P. Toon: Immer wieder du

Wie man auf einen Heiratsantrag reagieren soll? Bestenfalls wohl mit einem Ja. Lilys Gedanken jedoch sind erst einmal woanders: und zwar in ihrer Vergangenheit, bei einem Ereignis, das bereits zehn Jahre her ist.

Toon

Die Story

Die ist eigentlich schnell erzählt: Mädchen trifft Junge, jedoch gibt es zu viele Umstände, die ein Happy End ausschließen, nicht zuletzt der etwas größere Altersunterschied.  Jahre später kann Lily Ben immer noch nicht vergessen. Mittlerweile ist sie jedoch mit Richard verlobt. Doch wie es der Zufall so will, trifft sie wieder auf Ben. Und schon beginnt das Gefühlschaos.

Die Autorin

Paige Toons erster Roman war „Lucy in the Sky“, dann folgten „Du bist mein Stern“, „Einmal rund ums Glück“. Mittlerweile hat sie einige mehr veröffentlicht, darunter auch „Ohne dich fehlt mir was“ und „Sommer für immer“. Das Besondere an ihren Büchern: Die Protagonisten sind miteinander verknüpft und so stößt man auf den ein oder anderen Namen – wenn auch nur in einer Nebenrolle – immer wieder. Von manchen Büchern gibt es auch Fortsetzungen, wie beispielsweise von „Du bist mein Stern“.
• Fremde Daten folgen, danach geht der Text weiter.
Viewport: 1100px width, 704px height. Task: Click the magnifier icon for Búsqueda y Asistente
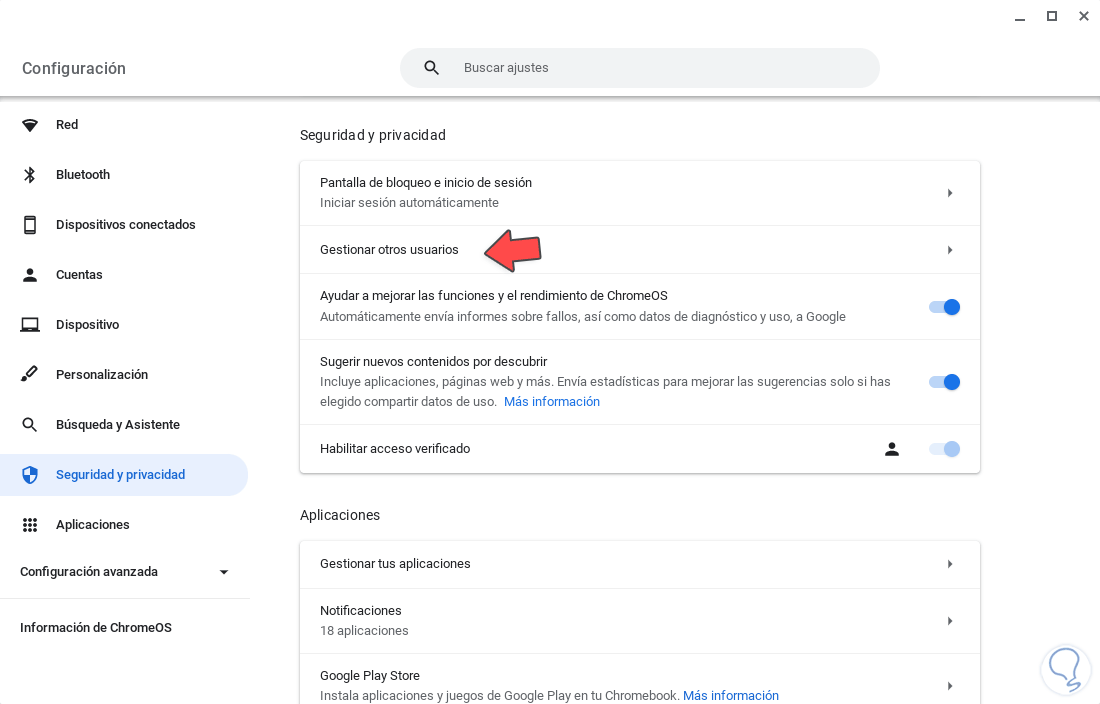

Wenn Toon über England, Australien und Amerika schreibt, weiß sie, wovon sie redet. Schließlich lebte sie als Kind dort. Und genau an diesen Orten spielen auch ihre Romane, die – wie sollte es in dieser Sparte anders sein – nicht allzu anspruchsvoll geschrieben sind. Es ist Unterhaltungsliteratur mit einer guten Portion Herzschmerz und Romantik. Nichtsdestotrotz unterhaltend und als leichte Lektüre zwischendurch gut geeignet.

Platter Plot?

Die australische Kulisse lässt einen regelrecht ins Träumen kommen. Das Buch ist flüssig lesbar. Doch mittendrin zieht Toon die Geschichte etwas unnötig in die Länge. Das eigentlich Romantische bleibt auf der Strecke und man hofft, dass es endlich besser wird. Ben soll endlich wieder erscheinen – und das nicht nur in Gedanken von Lily. Ein Aufeinandertreffen ist unausweichlich, was dann auch passiert. Es entsteht ein Hin und Her, wie das wohl immer so ist. Das Gefühlschaos schlägt zu, die Unentschlossenheit und der innere Kampf der Hauptprotagonistin werden verdeutlicht. Und dann – endlich – wird es wieder besser – sowohl für den Leser als auch für Lily. Mit dem Ende ist man zufrieden, auch wenn natürlich schon klar ist, wie die Geschichte aufhören wird. Dennoch ein schönes Buch für gemütliche Lesestunden oder als Urlaubslektüre.